Ash, maple, oak, and shagbark hickory. Weeds and stone wall, brook and tracks of deer. I stopped for a tree sparrow at a thicket, for a winter wren secretive, busy in the upturned roots of a gully. There were powers in this place, and my thoughts flew as if to know them.

shagbark hickory…

I thought, let me widen my senses and adapt to their calling. Let me hope that brain and heart and hill engage as one… Let me dream that the fight to save our natural environment begins right here, with the struggle to preserve the best of one’s home. Let me trouble myself, then be at peace. Our civilization. How to fix it? Who knows, but talk about an overhaul! Shout revision of goals and values– top to bottom– if anyone or anything can survive!
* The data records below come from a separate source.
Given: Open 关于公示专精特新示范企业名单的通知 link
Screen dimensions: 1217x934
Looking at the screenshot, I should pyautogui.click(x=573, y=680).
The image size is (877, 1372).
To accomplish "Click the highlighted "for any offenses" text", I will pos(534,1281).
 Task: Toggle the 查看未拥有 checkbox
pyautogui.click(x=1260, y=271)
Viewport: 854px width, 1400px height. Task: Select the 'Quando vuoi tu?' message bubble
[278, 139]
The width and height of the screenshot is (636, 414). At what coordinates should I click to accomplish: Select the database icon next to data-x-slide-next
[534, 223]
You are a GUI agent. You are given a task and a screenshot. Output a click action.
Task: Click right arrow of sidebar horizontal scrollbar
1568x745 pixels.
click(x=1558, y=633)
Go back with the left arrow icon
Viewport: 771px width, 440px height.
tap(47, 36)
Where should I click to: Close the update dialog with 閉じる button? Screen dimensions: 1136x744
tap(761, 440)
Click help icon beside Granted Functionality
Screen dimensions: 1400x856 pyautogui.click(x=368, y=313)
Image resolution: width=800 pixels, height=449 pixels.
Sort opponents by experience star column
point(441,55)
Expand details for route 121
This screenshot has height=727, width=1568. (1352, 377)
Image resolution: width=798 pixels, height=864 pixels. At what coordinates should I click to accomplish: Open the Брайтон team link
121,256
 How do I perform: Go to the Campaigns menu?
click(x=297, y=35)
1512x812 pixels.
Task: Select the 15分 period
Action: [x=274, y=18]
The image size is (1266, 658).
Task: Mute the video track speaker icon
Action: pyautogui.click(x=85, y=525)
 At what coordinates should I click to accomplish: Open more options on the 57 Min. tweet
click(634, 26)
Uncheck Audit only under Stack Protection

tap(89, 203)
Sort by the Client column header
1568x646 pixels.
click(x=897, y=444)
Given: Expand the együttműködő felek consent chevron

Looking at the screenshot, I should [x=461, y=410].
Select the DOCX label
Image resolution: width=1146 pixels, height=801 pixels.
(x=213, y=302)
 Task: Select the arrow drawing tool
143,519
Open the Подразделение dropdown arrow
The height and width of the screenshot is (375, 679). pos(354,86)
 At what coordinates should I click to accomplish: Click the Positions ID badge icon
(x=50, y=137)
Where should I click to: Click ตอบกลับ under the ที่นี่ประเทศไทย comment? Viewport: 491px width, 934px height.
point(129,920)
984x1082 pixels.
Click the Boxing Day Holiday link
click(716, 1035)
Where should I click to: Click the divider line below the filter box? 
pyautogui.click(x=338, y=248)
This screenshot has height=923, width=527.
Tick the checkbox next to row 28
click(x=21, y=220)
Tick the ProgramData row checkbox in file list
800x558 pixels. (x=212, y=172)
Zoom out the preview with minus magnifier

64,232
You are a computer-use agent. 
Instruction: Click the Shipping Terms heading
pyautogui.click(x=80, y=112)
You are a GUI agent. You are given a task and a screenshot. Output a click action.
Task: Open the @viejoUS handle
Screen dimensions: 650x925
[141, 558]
thru the snowstorm… where the writer lives…

the owl flew from the top of this maple…

I’ll  keep walking who knows where. I’ll call this the place where the owl lives, where the snow turns into mist. My glasses will fog and streak, my vision blur. Walking downhill, I’m absorbed by the rain and trees. My center moves. The great horned owl lifts from the canopy. The snow accentuates the contours of each bough.

where the bees lived….

About rivertoprambles

Welcome to Rivertop Rambles. This is my blog about the headwaters country-far afield or close to home. I've been a fly-fisher, birder, and naturalist for most of my adult life. I've also written poetry and natural history books for thirty years. In Rambles I will mostly reflect on the backcountry of my Allegheny foothills in the northern tier of Pennsylvania and the southern tier of New York State. Sometimes I'll write about the wilderness in distant states, or of the wild places in the human soul. Other times I'll just reflect on the domestic life outdoors. In any case, I hope you enjoy. Let's ramble!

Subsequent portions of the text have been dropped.